Un gouffre de dépenses
Les entreprises d'intelligence artificielle les plus avancées supportent des coûts d'infrastructure qui dépassent largement leurs dépenses de personnel. Chez Anthropic, le montant alloué au calcul (inférence et entraînement) représente environ 2,3 fois la masse salariale totale, soit près de 2 millions de dollars par employé et par an, pour un salaire chargé estimé à plus de 500 000 dollars. À titre de comparaison, les sociétés logicielles du premier centile consacrent en moyenne 89 000 dollars par ingénieur et par an à l'IA, soit 40 % du salaire chargé d'un ingénieur senior. Pour l'entreprise médiane, ce chiffre tombe à 137 dollars par an, un montant quasi nul.
Trois trajectoires possibles d'ici 2029
L'écart entre les leaders et le reste du marché pourrait se réduire ou se creuser selon l'évolution des prix des tokens, des capacités des modèles et de l'adoption des workflows agentiques. Trois scénarios ont été modélisés jusqu'en 2029.
Dans le scénario pessimiste (Bear), la déflation des prix des tokens (divisés par 10 chaque année depuis trois ans) et l'amélioration des modèles ouverts permettraient de contenir la facture. La part du salaire consacrée à l'IA passerait de 40 % en 2026 à 41 % en 2029, après un pic à 48 % en 2028.
Le scénario de base (Base) suit la trajectoire des entreprises du premier centile, avec une hausse progressive jusqu'à 140 % du salaire d'un ingénieur senior en 2029, soit 363 000 dollars par an.

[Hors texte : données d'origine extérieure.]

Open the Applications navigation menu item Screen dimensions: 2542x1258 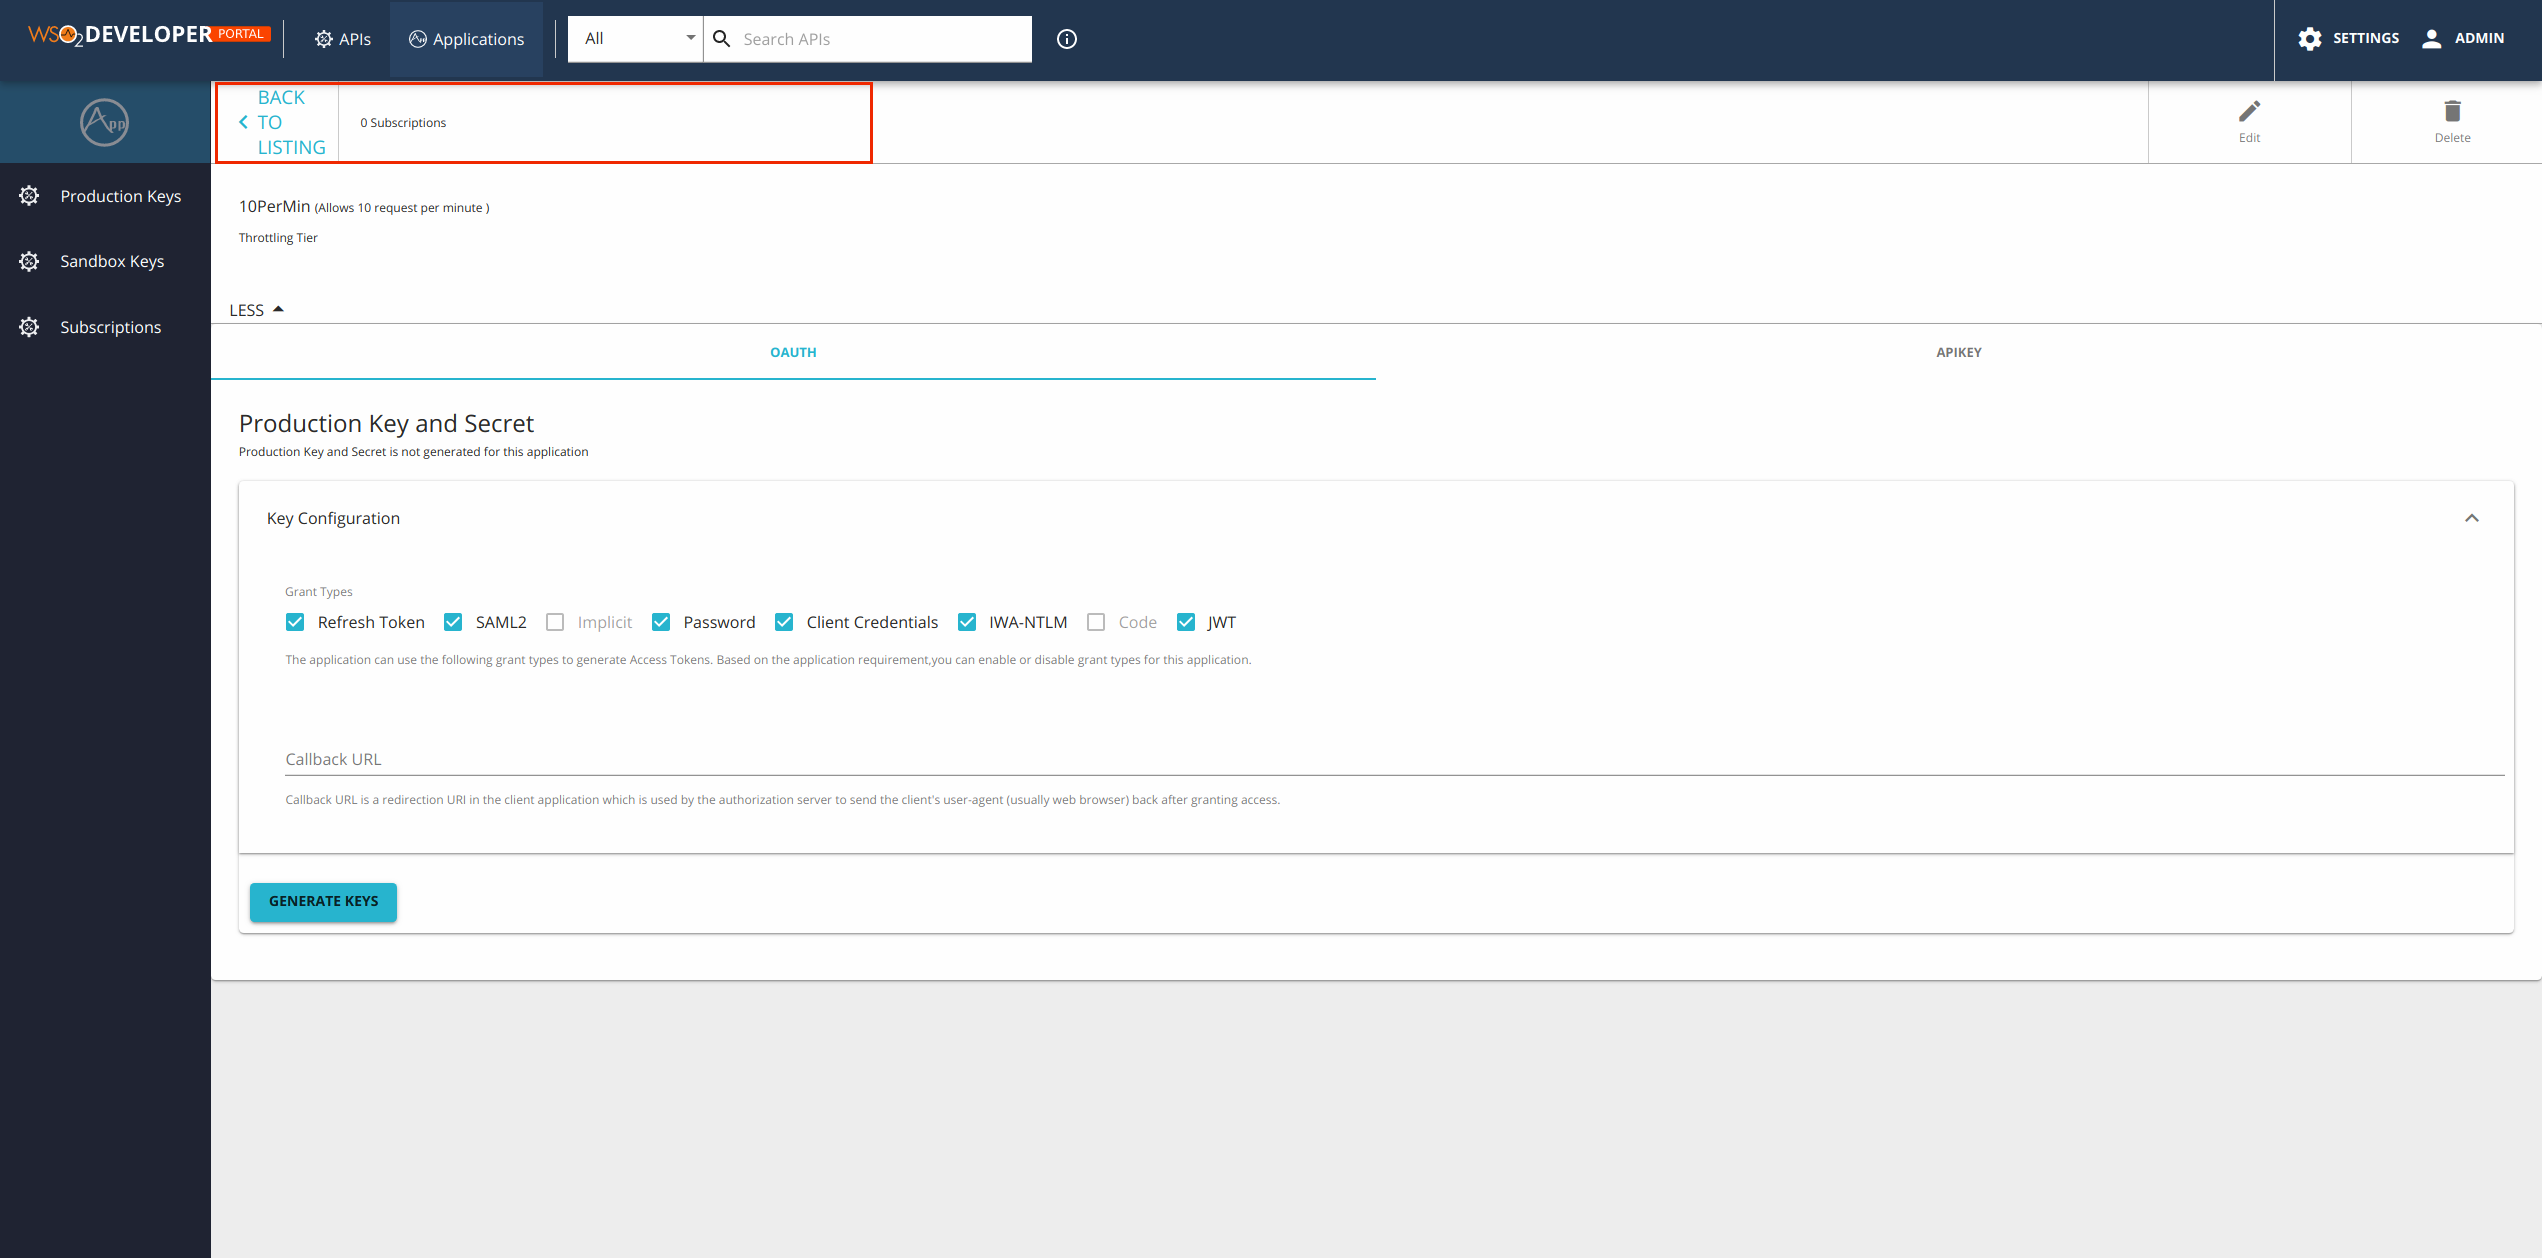466,39
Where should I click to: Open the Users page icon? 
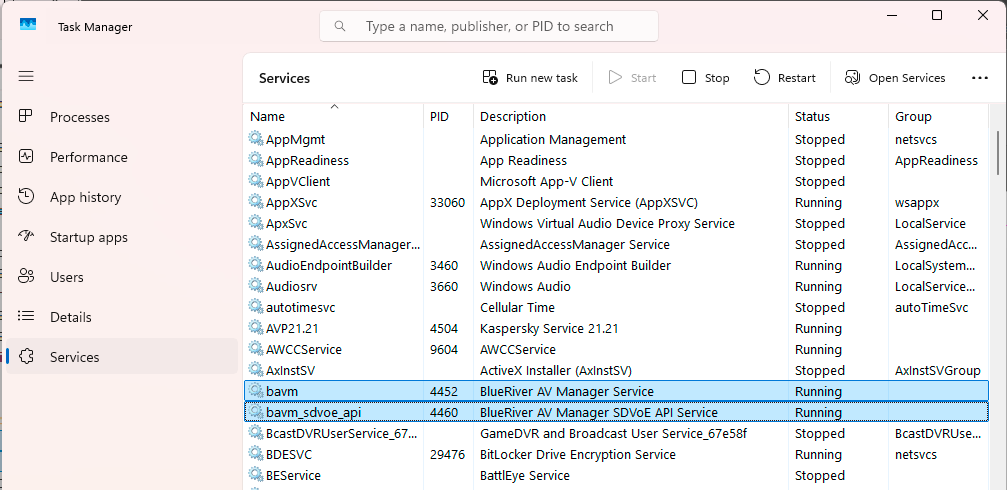(27, 277)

Le scénario optimiste (Bull) projette que le reste du marché rattrape le ratio d'Anthropic, atteignant 230 % du salaire (596 000 dollars par an). Dans ce cas, la seule facture d'IA par ingénieur équivaudrait à la contribution au chiffre d'affaires d'un employé médian d'une société SaaS, estimée à environ 250 000 dollars par an.
Des revenus par employé records
Les entreprises natives de l'IA affichent déjà des productivités extrêmement élevées. Anthropic et OpenAI généreraient respectivement 14 et 6,5 millions de dollars de revenus par employé, les niveaux les plus élevés du classement Forbes Global 2000. Ces performances justifient en partie l'ampleur de leurs dépenses d'infrastructure.
Facteurs d'accélération et de frein
Plusieurs forces peuvent faire basculer la facture vers le haut ou vers le bas. Du côté des moteurs du scénario Bull, les prix des modèles de pointe pourraient se stabiliser si les coûts d'entraînement plafonnent et que la demande dépasse l'offre. Les workflows agentiques, qui consomment des tokens à des taux exponentiellement plus élevés que le dialogue classique, pourraient multiplier par 24 la consommation de tokens d'ici 2030, selon des analystes. Dans un marché concurrentiel, ne pas suivre le rythme des innovations des rivaux rendrait la facture d'IA inévitable.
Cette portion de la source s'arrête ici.